Dilemma of Uganda Airlines salute and push for Kiswahili as national language

Joseph Bossa

What you need to know:

  • Fear. There should be no fear that Kiswahili will destroy the local indigenous languages. People will remain free to speak and use their “mother” languages among themselves.

The occasions and policies which I agree on with NRM are becoming very few. But I am in full agreement with the government on its decision to validate Kiswahili as Uganda’s national language.

In fact, the only fault is that it has taken too long to reach it. Ideally, that decision and its implementation should have been taken some 34 years ago when the NRM government took power. At the time, a lot of people felt NRM could do no wrong and those who expected nothing good from NRM were not in a position to resist.
My fear though is NRM’s proven tendency to introduce the right policies for the wrong reasons and to implement badly some good policies.

Upon launching ‘Bombadier airlines’, as some people cheekily call Uganda Airlines, it was realised that the salutes; “abeyibo ladies and gentlemen, welcome aboard” or “agandi ladies and gentlemen,” or “tusanyuse okkulaba ladies and gentlemen,” as we await a national language to emerge, will not be good enough. Something had to be done urgently, and what better option than Kiswahili.

A common language brings cohesiveness among the people of a community. The complaint that they were forced to speak English at school instead of being let free to speak their mother tongues, was completely misplaced.
Apart from getting the students proficient in English by practicing it, in a multi-ethnic setting, it helped to promote togetherness among students. It prevented formation of language or tribal-based cliques in the school body.

There should be no fear that Kiswahili will destroy the local indigenous languages. People will remain free to speak and use their “mother” languages among themselves. But Kiswahili will be the default language as it were, in the sense that if you are communication with someone whom you don’t know or whose mother language you are not aware of or you cannot speak, you speak to that person in Kiswahili.

Diligent people will speak at least three languages; their mother language, Kiswahili and English with Kiswahili being the default language if possible.
In Sweden, Denmark and Holland, most people below 50 years old speak English in addition to the national Language. Therefore, in shops, banks and hospitals, one who speaks English finds it easy to get by.
But what has been the hindrance of validation of Kiswahili in the past in Uganda?

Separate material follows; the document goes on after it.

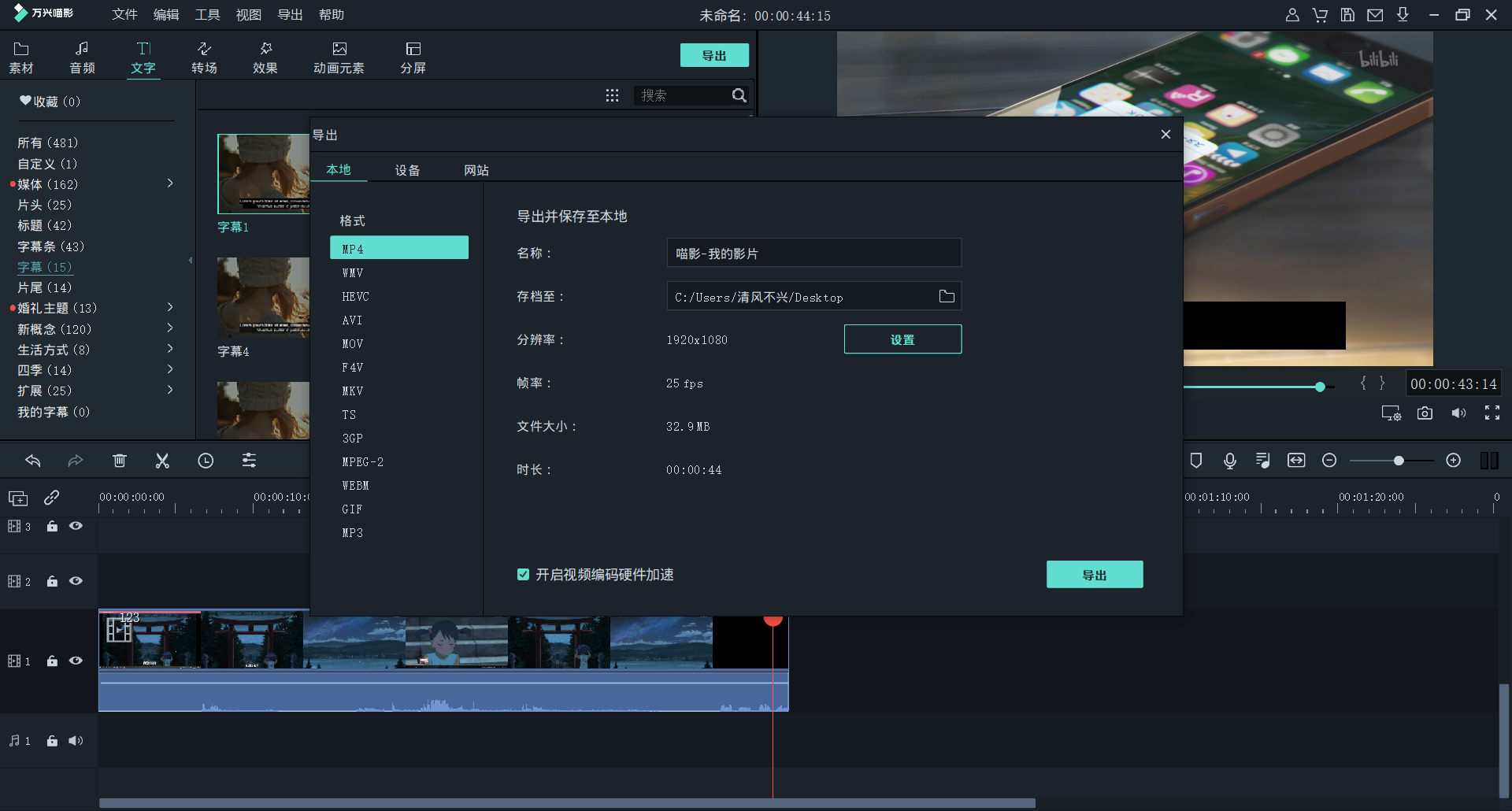Uncheck 开启视频编码硬件加速 checkbox
Screen dimensions: 1512x811
coord(523,575)
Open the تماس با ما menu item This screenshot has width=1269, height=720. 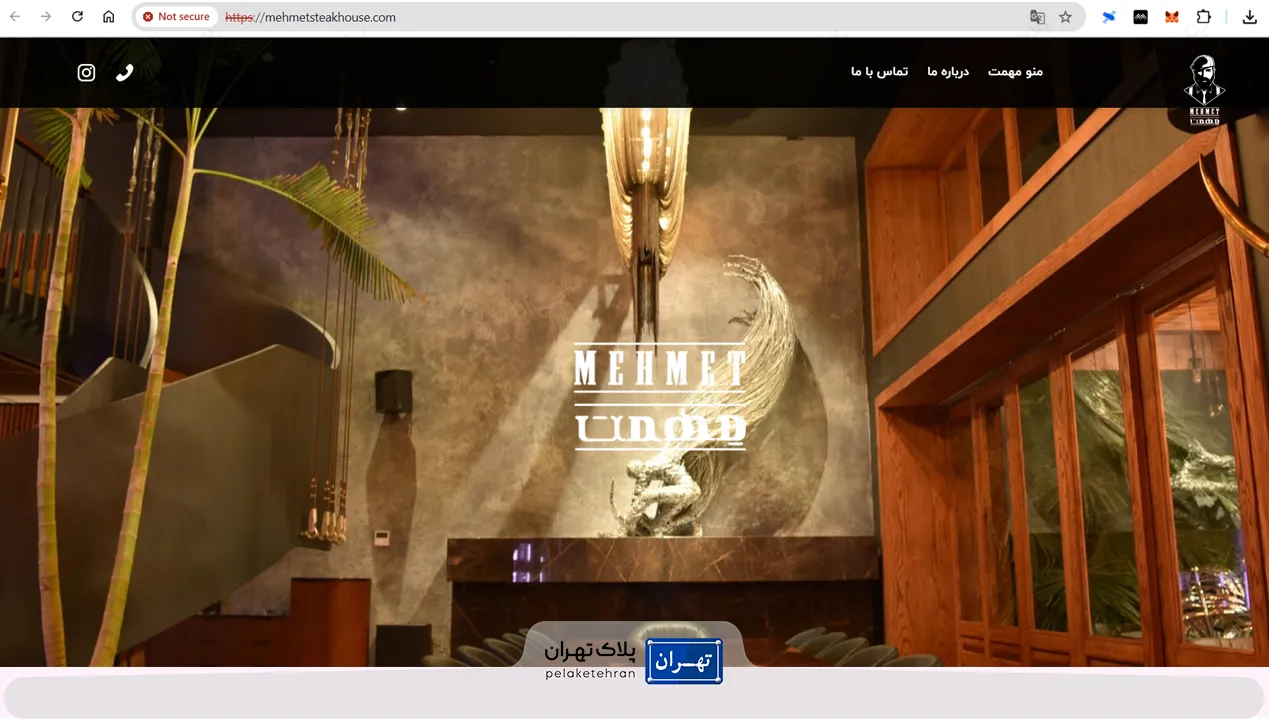(879, 71)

The natives of the most-widely spoken Luganda language feared that Kiswahili would swallow up their language. It won’t. It was also argued that Kiswahili was unpopular because it was a language of violence deployed in commission of crime by frightening the victims out of their wits who did not understand it. The crime perpetrator would shout: “Lala chini! (lie down), fungua mulango! (open the door!), leta pesa! (bring money!). The good news is that once the victim knows the language, those words are neutralised and cease to frighten him or her.

Kiswahili may not be the language with the biggest number than any other number language in Africa – Yoruba in Nigeria is – but Kiswahili takes its speaker farther and wider in Africa, covering the African Great Lakes region and other parts of eastern and south-eastern Africa (close to the Atlantic ocean). Like English, Kiswahili has shown its ability to absorb words from other languages and to lend its words to other languages. That flexibility has enable young Nairobians to fabricate a language called “sheng”. No one group of people can claim to own it, with the chauvinism that goes with it.

Part of the problem with the introduction of Kiswahili was the lack of popularity of the governors, from the colonial administrators to some independence leaders. While it may not be said that the present regime is universally loved, that problem is ironically attenuated in areas where its introduction would find the most resistance.

It was tempting to think that the resurrection of Uganda Airlines was moved by the desire for Uganda to be like its neighbours in terms of having a “national carrier”.
If Rwanda has it, Tanzania has it and Kenya has it, why doesn’t Uganda has it? But it has given birth to the objective which has been long in incubation: the national language for Uganda, which will remain alive long after Uganda Airlines has probably re-died.

This article was published posthumously. Joseph Bossa died of cancer on October 1.